After hackers gain access to a healthcare provider or insurer’s database, HIPAA breach class action lawsuits are certain to follow. The dust has not even settled after the announcement that Premera Blue Cross suffered a breach in which the healthcare records of approximately 11 million individuals were obtained by thieves, and already 5 class-action lawsuits have been filed against the insurer.
This is nothing new, and after a HIPAA data breach of this magnitude it is perhaps not surprising that cases have been prepared against the organization concerned. However, in the past most lawsuits have failed but the lawsuits filed against Premera are drawing on a November Connecticut Supreme Court precedent that was set when a case was agreed to be heard against a healthcare provider on the grounds of negligence.
Class Action Claims for Data Breaches
In order for damages to be awarded in class action claims for data breaches, plaintiffs would previously have had to prove that they actually suffered harm or damage after their healthcare records were exposed. Unless the victim has suffered identity or medical fraud, this is difficult to do. A data breach victim may have to live with being at a higher risk of suffering fraud, but with credit monitoring services paid for by the healthcare organization, it is unlikely that this a lawsuit would result in a settlement being reached.
HIPAA Breach Class Action Lawsuits Being Filed for Negligence
The HIPAA breach class action lawsuits against Premera BlueCross criticized the speed at which the insurer responded to the breach. Notification letters were sent 6 weeks after the discovery of the improper accessing of records. The flow of information to the victims has also been slow and this too has been pointed out, but the cases are being filed for negligence for failing to protect sensitive data from hackers and for breach of contract; for not implementing the security measures that members had paid for through their insurance premiums.

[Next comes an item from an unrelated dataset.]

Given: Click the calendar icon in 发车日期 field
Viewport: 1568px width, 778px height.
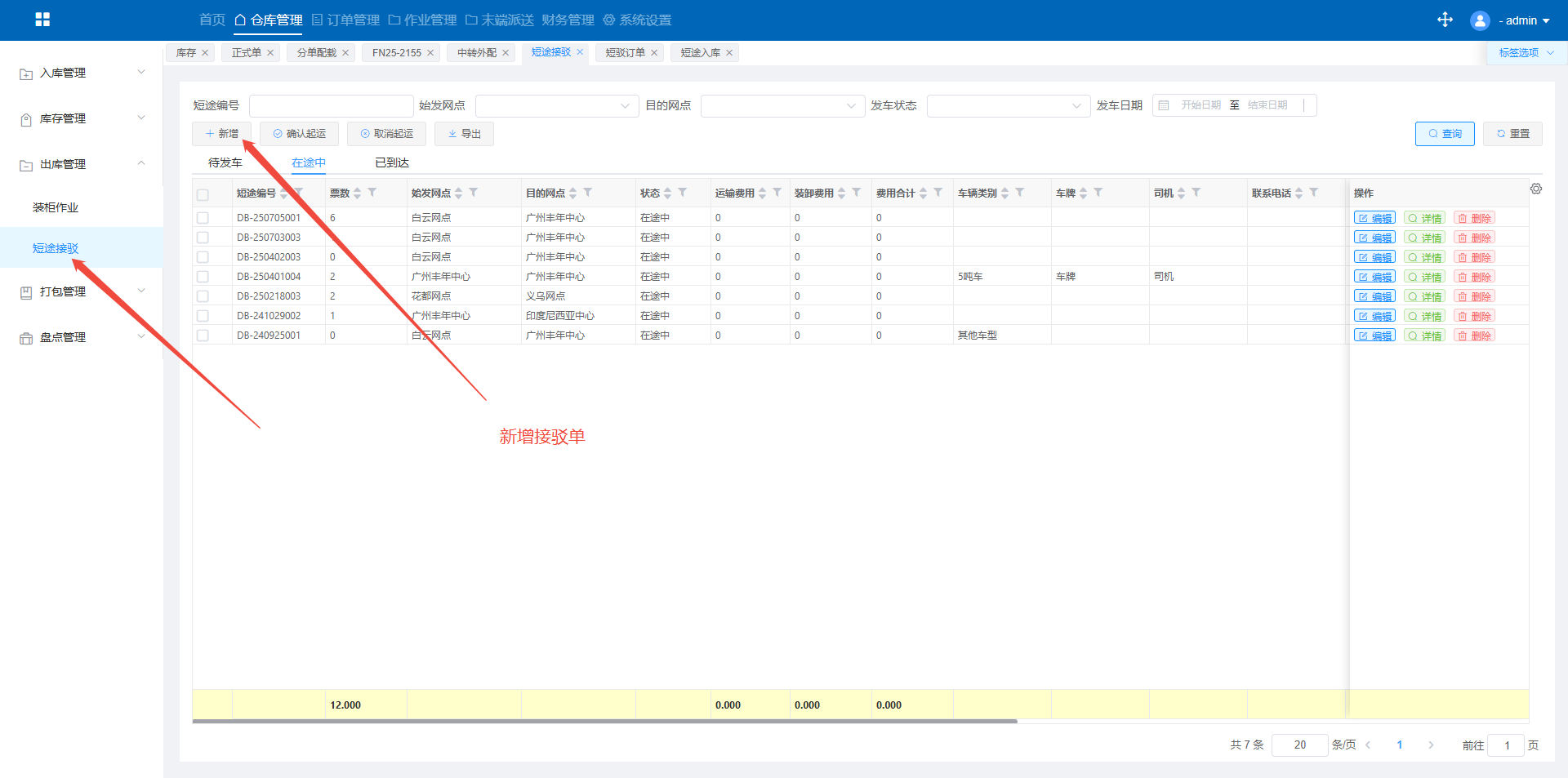Looking at the screenshot, I should (1164, 105).
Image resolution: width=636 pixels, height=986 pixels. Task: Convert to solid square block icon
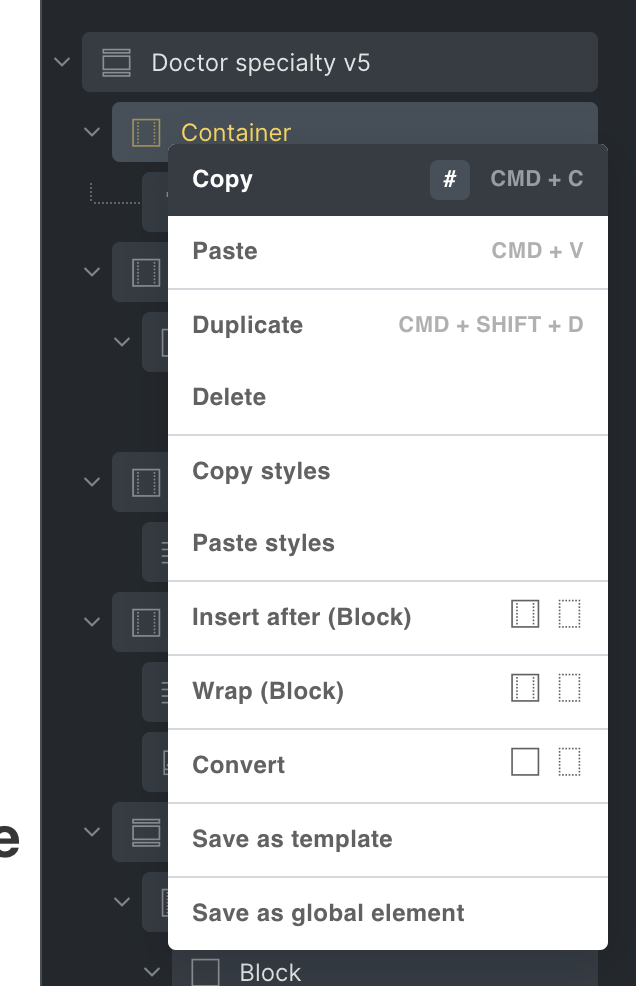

Although the level of damages being claimed by each individual is not reported, cases typically claim damages of around $1,000 per individual. This potentially puts the value of the cases at $11,000,000,000.
The Penalties for HIPAA Non-Compliance are High
Healthcare organizations should bear in mind that they may not just face penalties for HIPAA breaches from the Office for Civil Rights. Penalties for HIPAA breaches are being issued by state Attorney Generals and class action lawsuits may prove to be successful on the grounds of negligence or breach of contract.
To best way to avoid a HIPAA breach penalty and legal action is to conduct a thorough risk analysis and security audit, develop a plan to deal with the security vulnerabilities that are uncovered and make sure these are addressed in a timely fashion. It is also essential to train the staff on the rules and regulations covering the use and disclosure of PHI.